South Carolina’s Treatment of Mentally Ill Unconstitutional
by David M. Reutter
A South Carolina Court of Common Pleas found the South Carolina Department of Corrections’ (SCDC) “mental health system exposes seriously mentally ill inmates to a substantial risk of serious harm.”
The court began its order by stating that of the 70,000 cases that has come before it over 14years, “[t]his case, far above all others, is most troubling.” The class action before it was “brought on behalf of approximately 3,500 state inmates who meet the definition of being seriously mentally ill.”
The court made six threshold findings. First, the mental health program at SCDC is severely understaffed, particularly with respect to mental health professionals, to such a degree as to impede the proper administration of mental health services. Second, seriously mentally ill prisoners are exposed to a disproportionate use of force and solitary confinement when compared with non-mentally Ill prisoners.

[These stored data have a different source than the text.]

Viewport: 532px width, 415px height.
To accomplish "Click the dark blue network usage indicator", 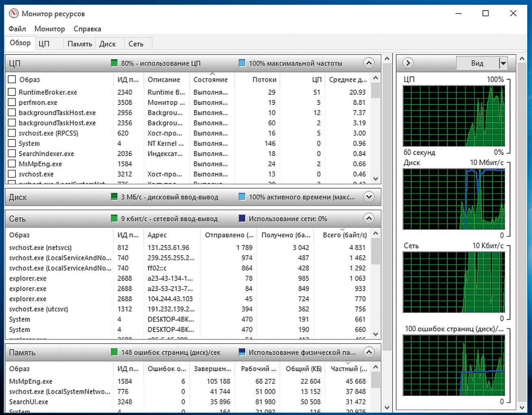I will pos(242,219).
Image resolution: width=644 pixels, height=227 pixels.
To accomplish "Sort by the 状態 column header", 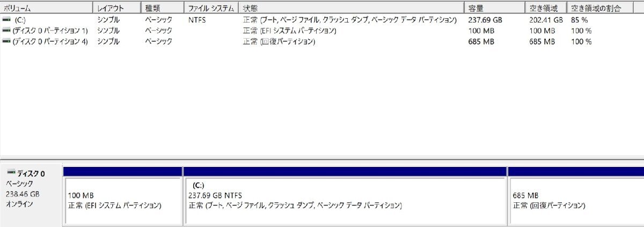I will [x=352, y=8].
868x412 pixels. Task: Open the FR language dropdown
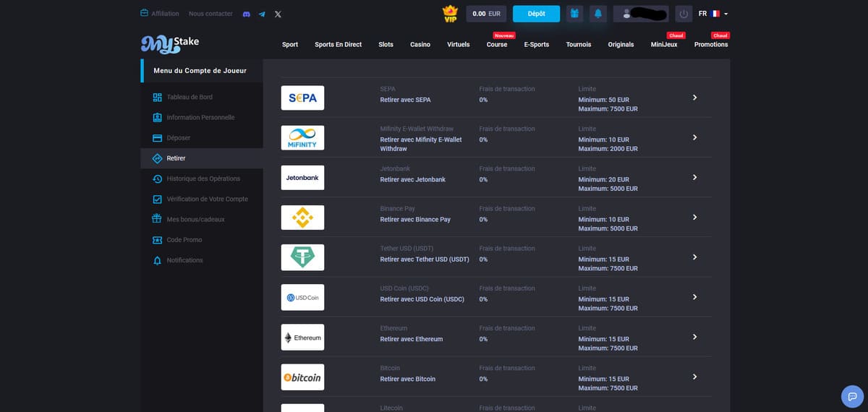pyautogui.click(x=712, y=14)
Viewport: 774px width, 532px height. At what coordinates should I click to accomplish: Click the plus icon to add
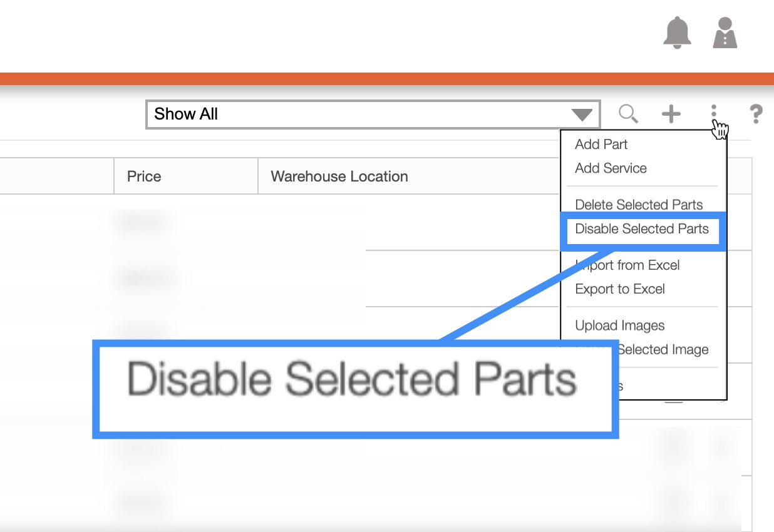coord(671,114)

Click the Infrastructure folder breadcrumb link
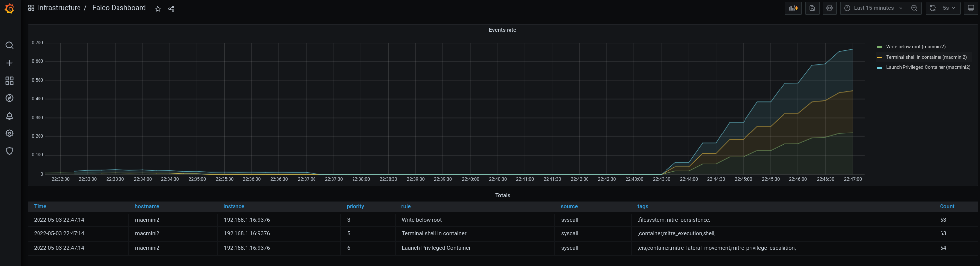click(x=59, y=8)
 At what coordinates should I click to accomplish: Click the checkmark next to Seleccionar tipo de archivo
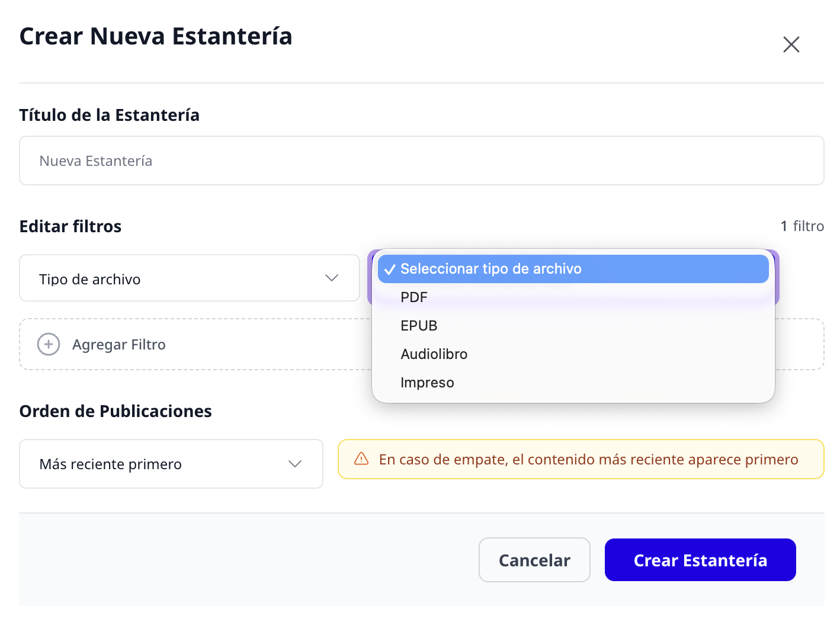[389, 270]
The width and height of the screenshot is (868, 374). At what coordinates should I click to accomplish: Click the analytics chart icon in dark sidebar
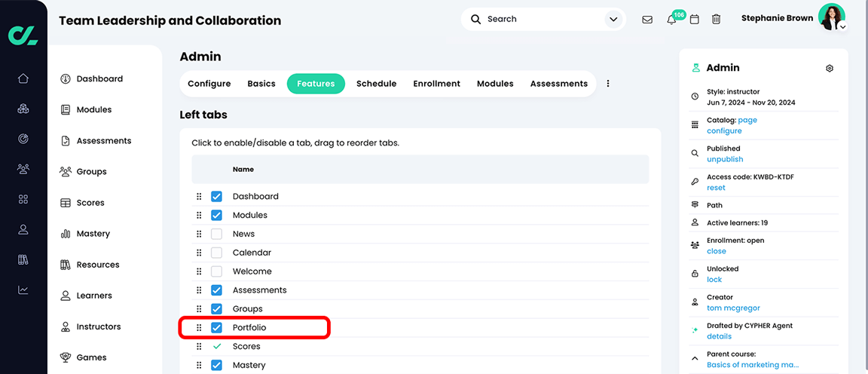pos(23,290)
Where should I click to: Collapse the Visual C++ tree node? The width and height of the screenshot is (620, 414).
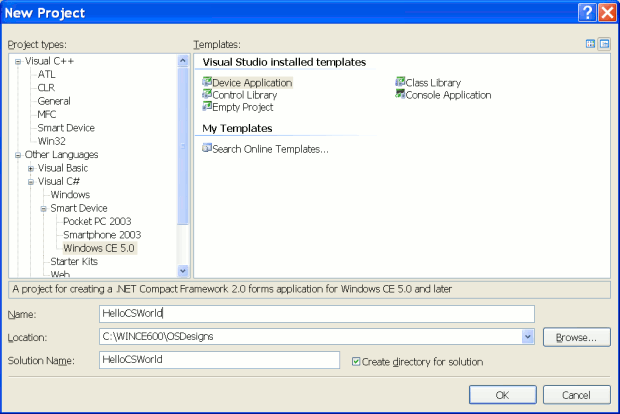pyautogui.click(x=18, y=60)
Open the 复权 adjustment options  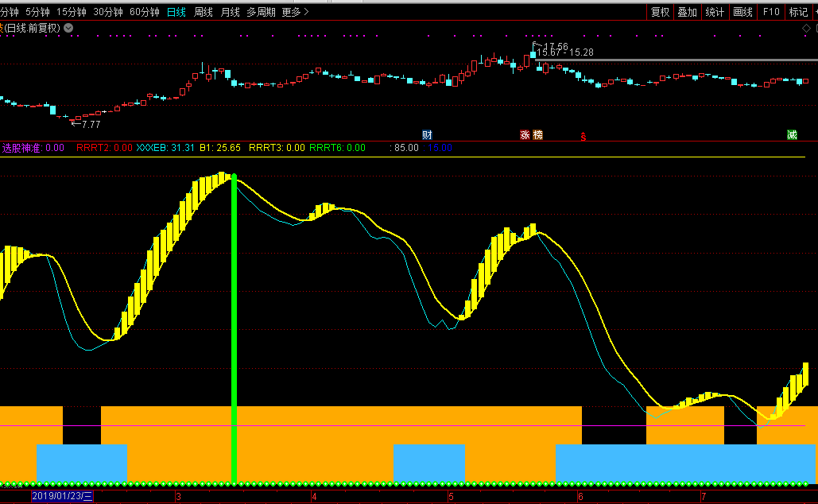(x=660, y=12)
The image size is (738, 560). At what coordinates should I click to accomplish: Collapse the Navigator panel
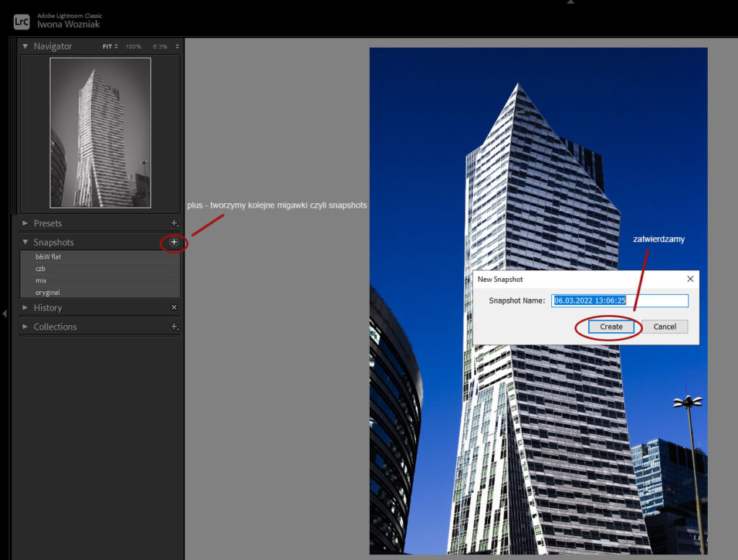[x=25, y=45]
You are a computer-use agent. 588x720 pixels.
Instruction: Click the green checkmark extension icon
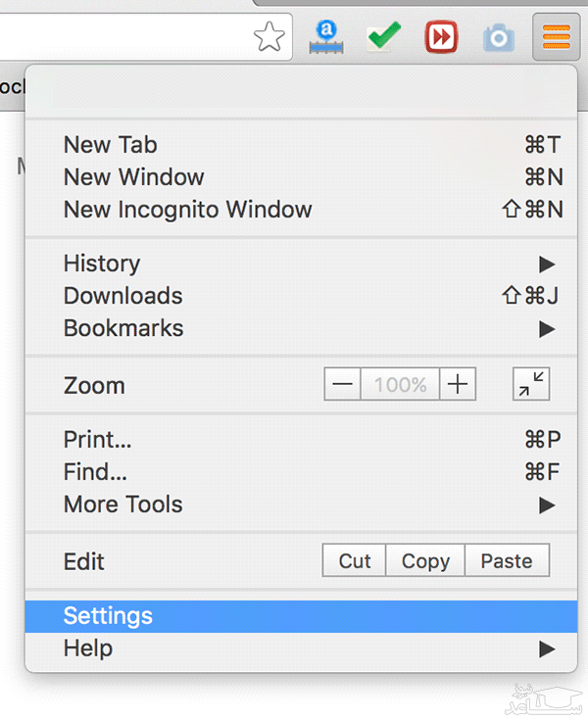click(x=383, y=38)
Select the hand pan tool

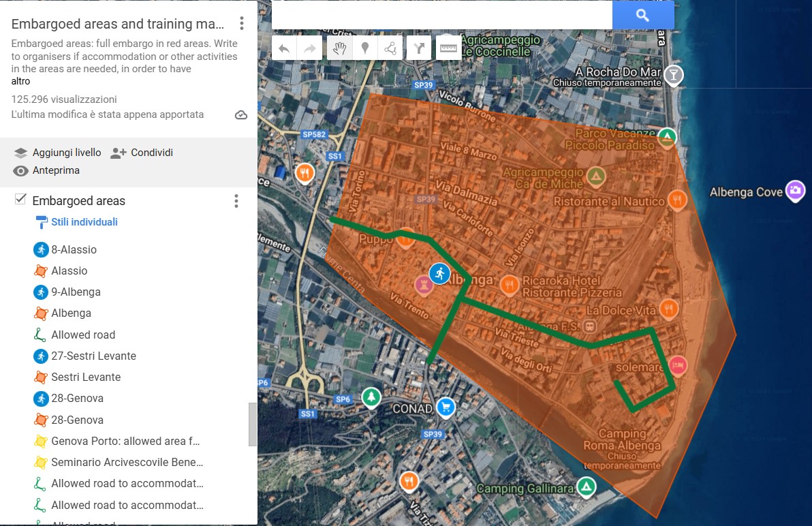pyautogui.click(x=339, y=48)
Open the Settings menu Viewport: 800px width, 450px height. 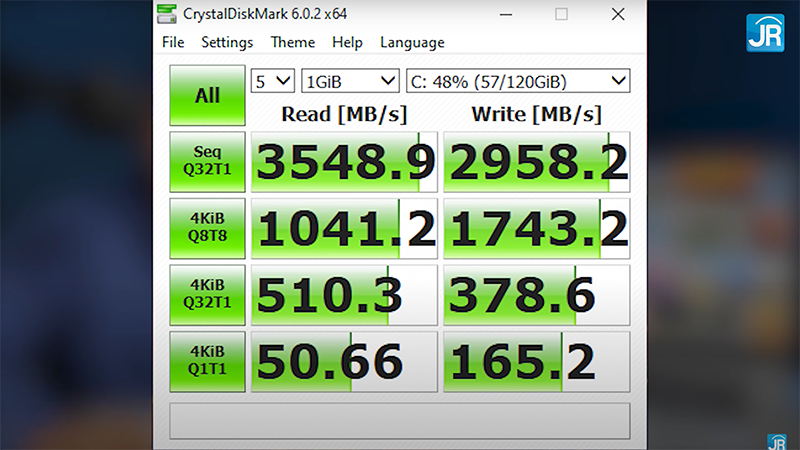tap(227, 42)
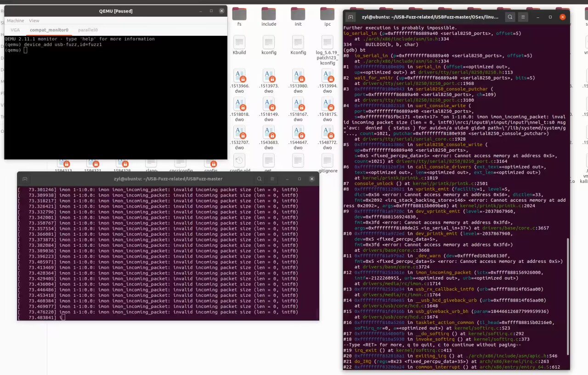Screen dimensions: 588x375
Task: Click the new-tab icon in gdb terminal
Action: 351,17
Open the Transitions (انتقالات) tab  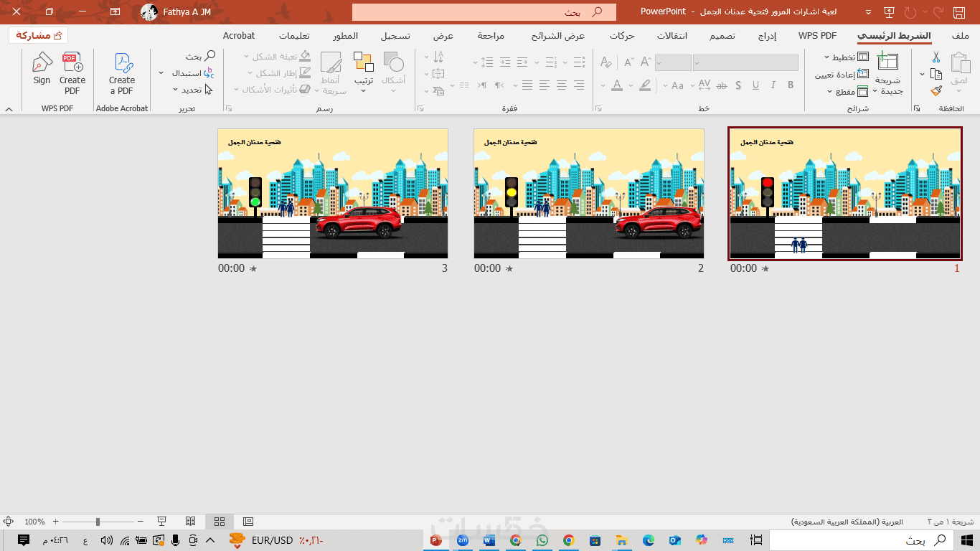[672, 36]
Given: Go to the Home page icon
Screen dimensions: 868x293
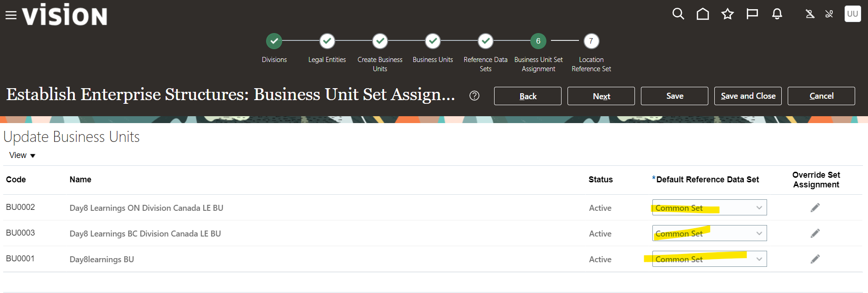Looking at the screenshot, I should click(702, 14).
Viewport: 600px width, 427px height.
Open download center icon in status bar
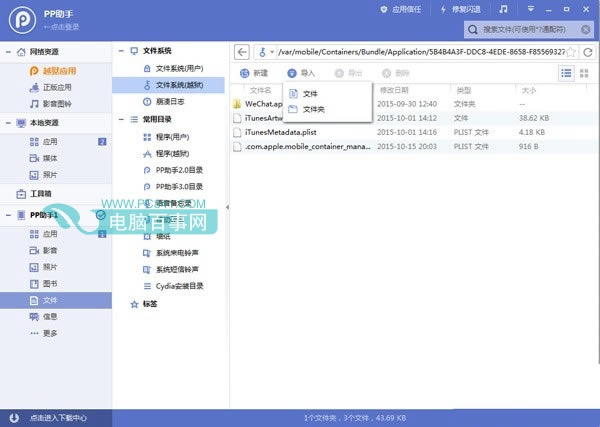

Third, mental health services at SCDC lack a sufficiently systematic program that maintains accurate and complete treatment records to chart overall treatment, progress or repression of prisoners with mental illness. Fourth, SCDC’s screening and evaluation process is ineffective in identifying prisoners with serious mental illness and in providing those it does identify with timely treatment.
Fifth, SCDC’s administration of psychotropic medications is inadequately supervised and evaluated. Finally, it found SCDC’s current policies and practices concerning suicide prevention and crisis intervention are inadequate and have resulted in unnecessary loss of life among seriously mentally ill prisoners.
SCDC argued at trial “that reference to an individual inmate and his/her particular situation was anecdotal and not indicative of the general administration of mental health services.” The court rejected such situations as being only “outliers” that brought an unfortunate result.
The court’s order then goes on to make factual findings. The first concerned the failures in screening and evaluation at intake, which fails to adequately identify and classify prisoners suffering from serious mental health.
It then found “SCDC places heavy reliance on segregation and physical force against seriously mentally ill inmates, as opposed to treatment.” A mentally ill prisoner, the facts showed, “is twice as likely to be placed in segregation as a [non]-mentally ill prisoner.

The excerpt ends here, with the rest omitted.